IP Video has been described as the emerging killer app for everything from cell phones to HDTV. Ironically, video transport may well be the application that sucks all the bandwidth out of the pipe. The short lived bandwidth glut from the tech boom meltdown could soon become the bandwidth famine that caps technology deployment.

We've Seen It All Before
There is precedent for this. In the early days of the PC, 640K was all the RAM in the world... for text editing. Windows Vista will now suck up a Gigabyte or two before picking its teeth. That's more than a couple orders of magnitude. One Megahertz was a screaming processor in those early days. Now who's going to settle for a Gigahertz CPU unless they need the low power consumption? Communications bandwidths rapidly accelerated from 300 bps to 3600 bps to 36 Kbps to 3.6 Mbps or so.

The thing that has been driving these waves of forklift upgrades, and you often need a forklift to wheel out the pallets of obsolete computers, is user applications. Text editing to word processing, email to Web browsing, file transfers to software downloads, ASCII graphics to JPEGs, batch processing to real-time transactions, and now online publication to online video.

Video Gobbles Up Bandwidth
Desktop videoconferencing, webcasts and embedded video clips might be satisfied by today's broadband Internet speeds. But video isn't stopping there. Video downloads now include TV shows we would have videotaped or DVR'd if we had remembered. Now the networks have a few weeks of prime time shows archived to download and watch. YouTube is reported to be regularly adding bandwidth in 10 Gbps chunks. Verizon is busy installing FiOS to the home with multiple wavelengths including IP at 622 Mbps down and 155 Mbps up. That's similar to the speed of OC-12 fiber optic MANs, a resource recently used only by large businesses.

Bandwidth demand isn't sitting on the flat top of the S-curve. Not really. We're actually in the early adoption phase of the next wave which will be IP Video, including high definition IPTV and VoD Video on Demand almost universally. The move to digital television is only fanning these embers. Most new TV sets are flat panel displays, just like computer monitors. DVRs have hard drives just like PCs. Video will soon never leave the digital domain.
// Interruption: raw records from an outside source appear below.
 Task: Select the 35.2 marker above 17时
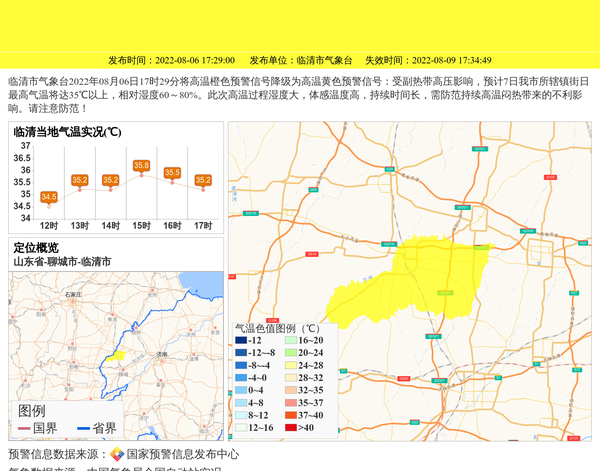coord(203,180)
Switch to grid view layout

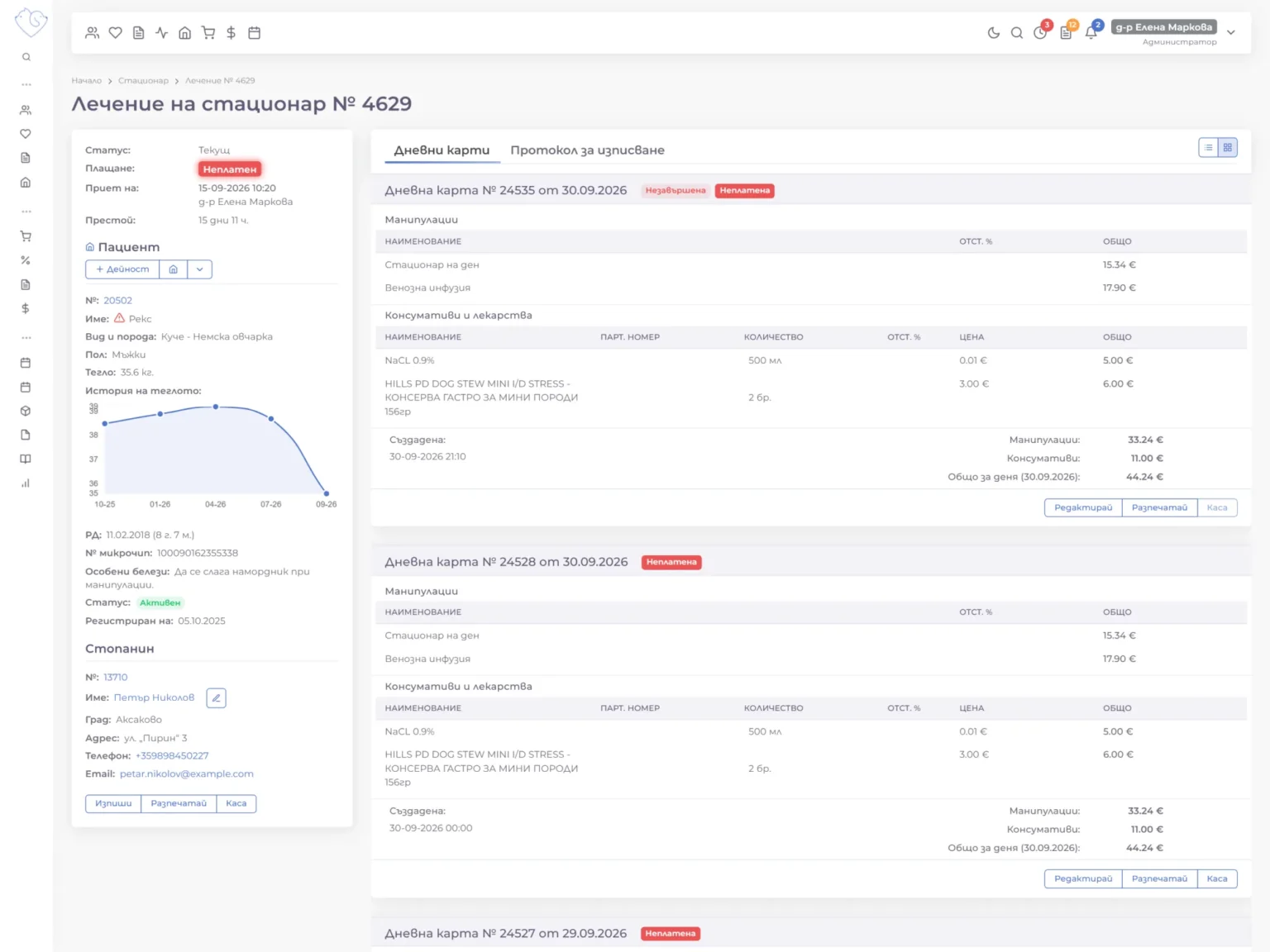pyautogui.click(x=1228, y=147)
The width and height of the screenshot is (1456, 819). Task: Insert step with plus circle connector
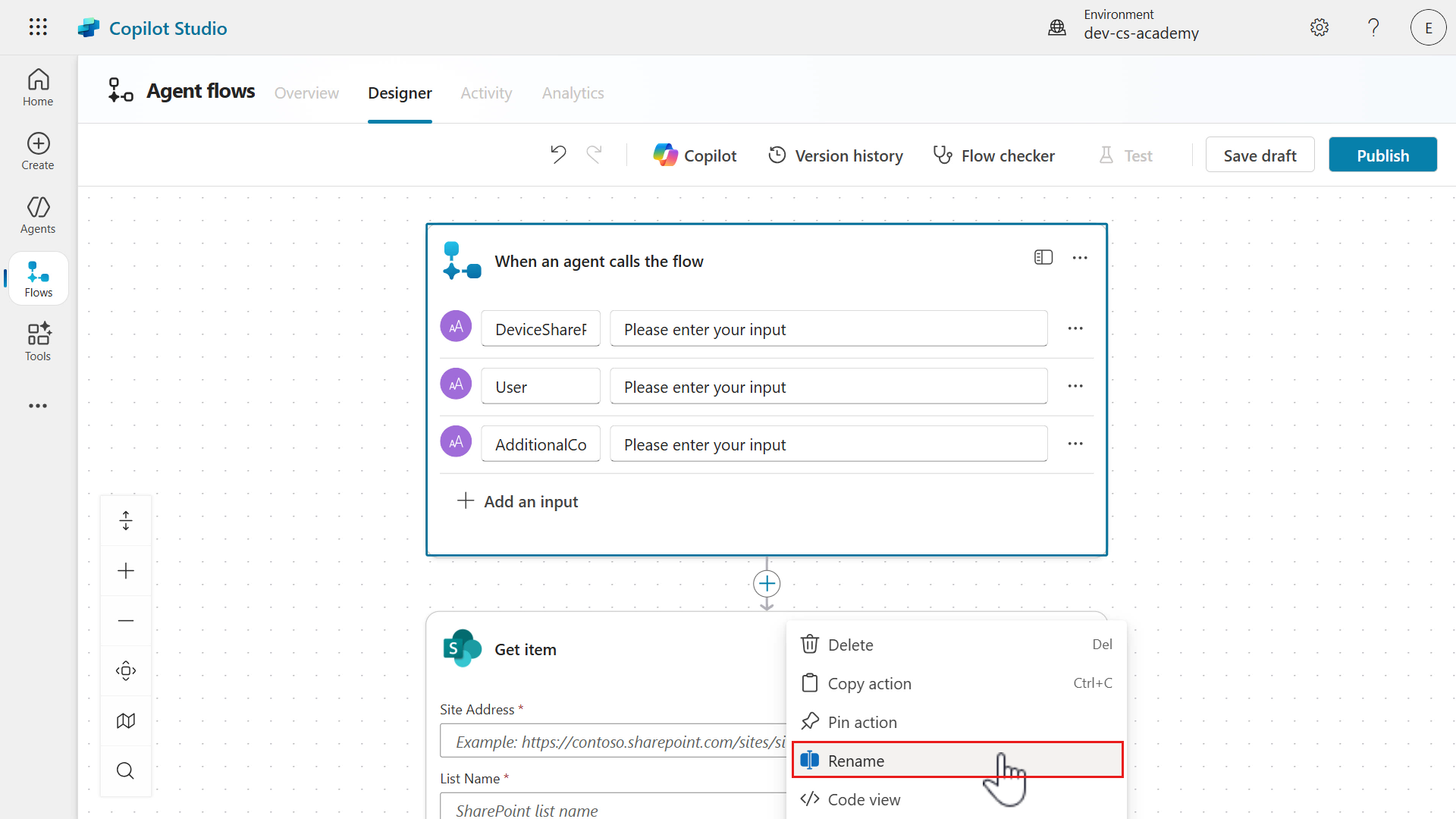pyautogui.click(x=767, y=583)
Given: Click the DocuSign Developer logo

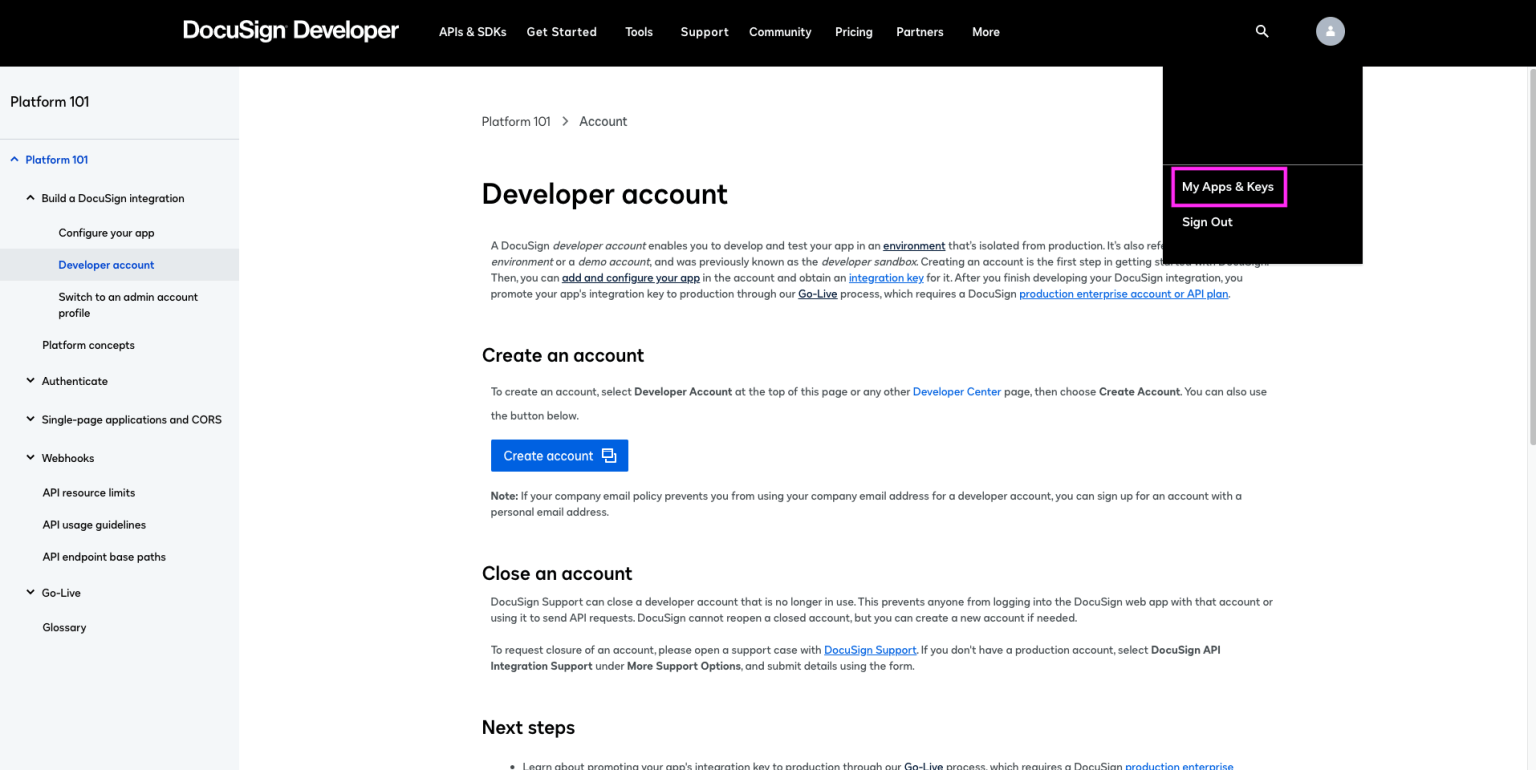Looking at the screenshot, I should point(290,31).
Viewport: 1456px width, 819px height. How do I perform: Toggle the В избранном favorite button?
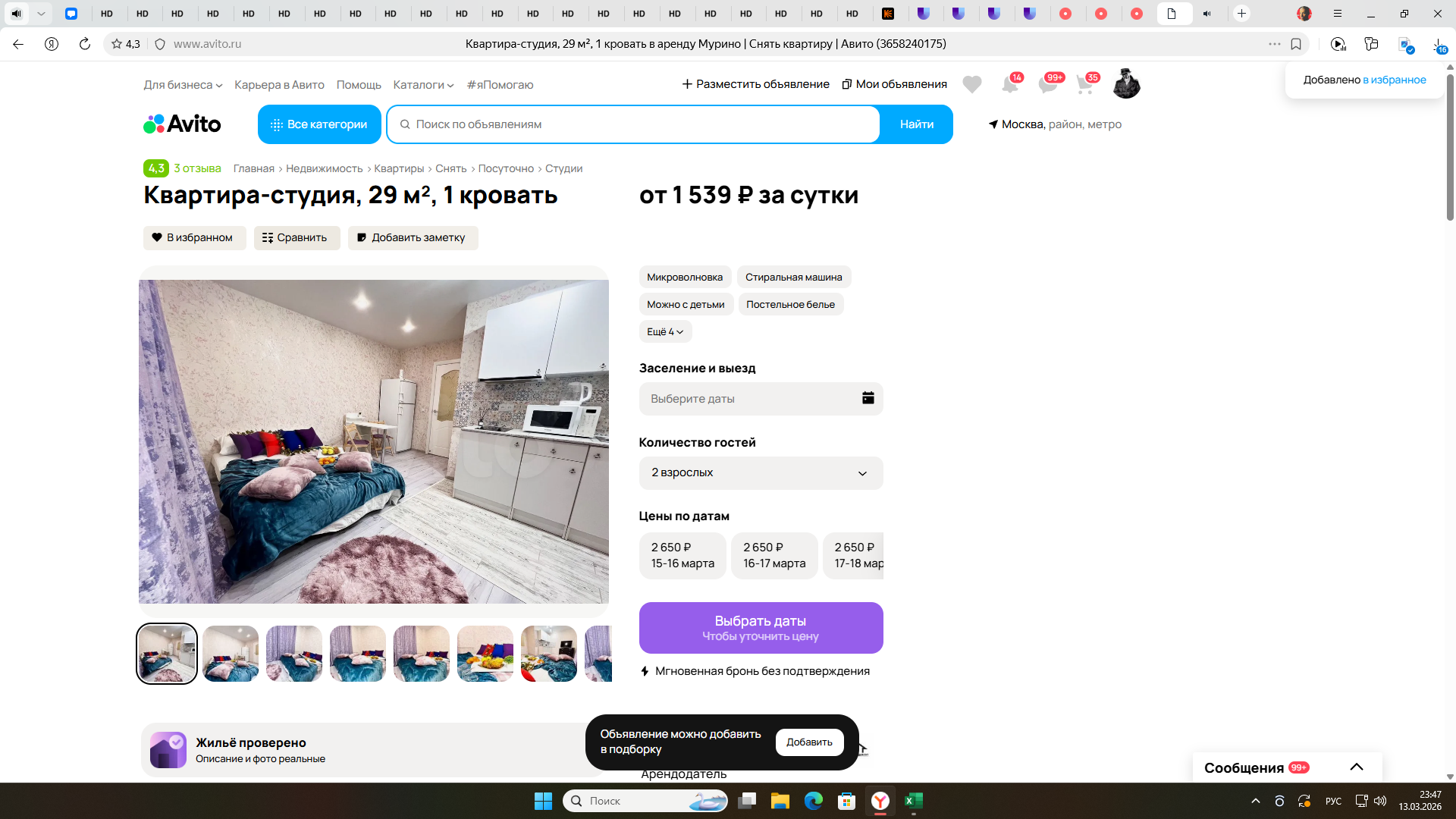pyautogui.click(x=194, y=237)
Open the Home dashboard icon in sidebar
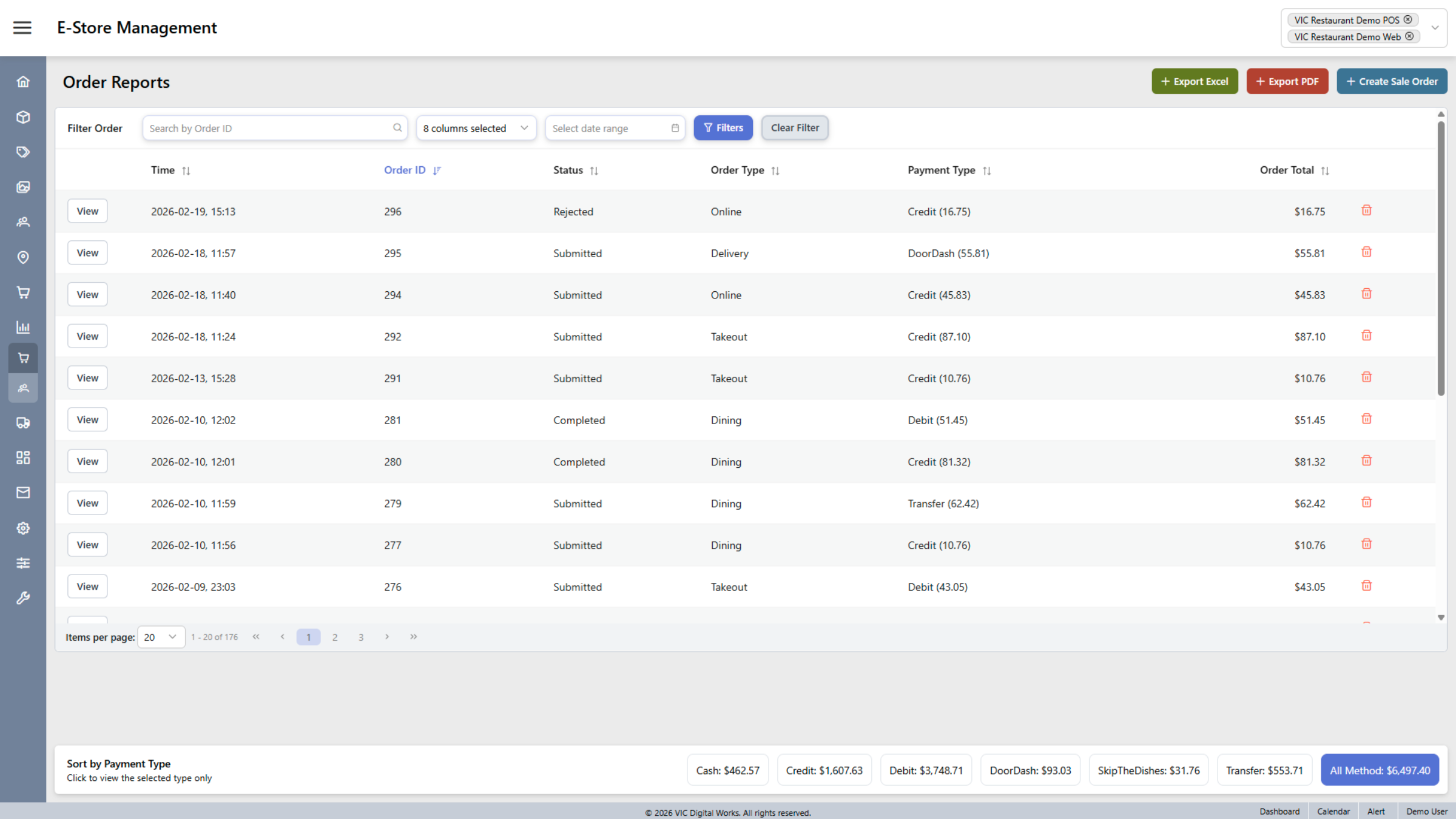This screenshot has width=1456, height=819. point(23,81)
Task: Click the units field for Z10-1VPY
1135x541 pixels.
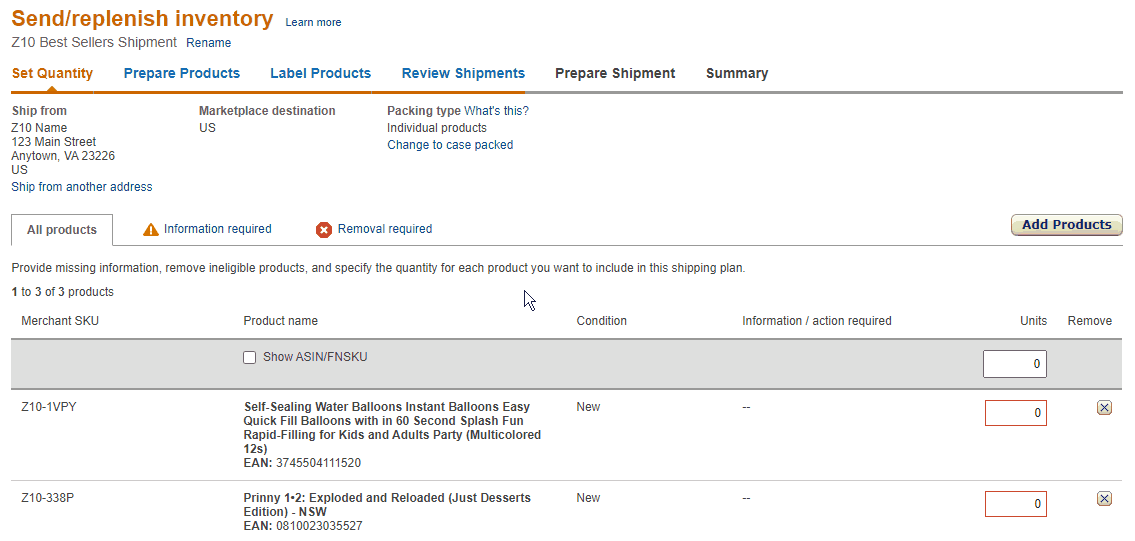Action: [1015, 413]
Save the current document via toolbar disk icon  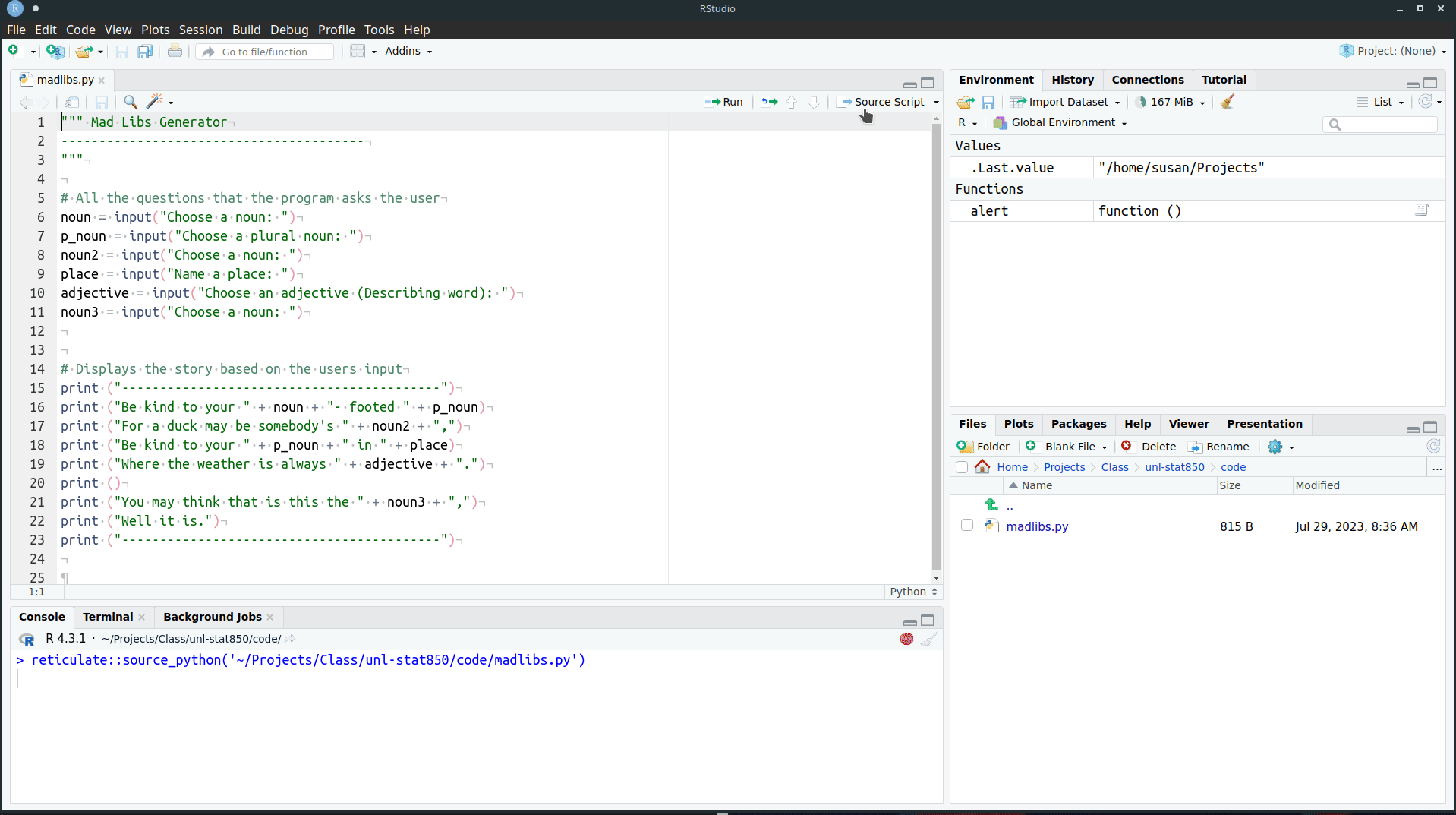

Can The Network Buildouts Keep Up?
Digital video production, transport, streaming and downloads will sop up available bandwidth far faster than the move to VoIP telephony or VPNs for small and medium size businesses. Video is a bandwidth hog the way graphics programs are memory hogs and simulations are processing hogs. Standard TV broadcasts for HDTV need 19.4 Mbps. Video editing and transport in SMPTE formats needs 270 to 1,485 Mbps per show. Digital Cinema can use 135 Mbps. Internet streaming video can still get by with bandwidths under half a Mbps, but not for long. The push will come for downloaded videos to look as good as DVDs or over the air broadcasts in both standard and HD formats. Especially when the monitors are 61 inch plasma displays in the living room.

Consider that broadcast HDTV needs DS3 level service at 45 Mbps for transmission, standard TV needs close to 4 Mbps or triple-bonded T1 lines, video production needs OC12 to OC48 or Gigabit Ethernet service for transport. It's not hard to understand why the telcos and cable operators are running fiber to the curb or home as fast as they can trench it. Cross-country fiber networks will come under pressure to increase bandwidth for Internet and private lines, as both the production and distribution of digital video ramps up. The recent demonstration of a long haul 100 Gbps bonded fiber optic transmission is likely to be out of the lab and into production sooner than anyone expects. Can the demand for Terabit carriers be far behind?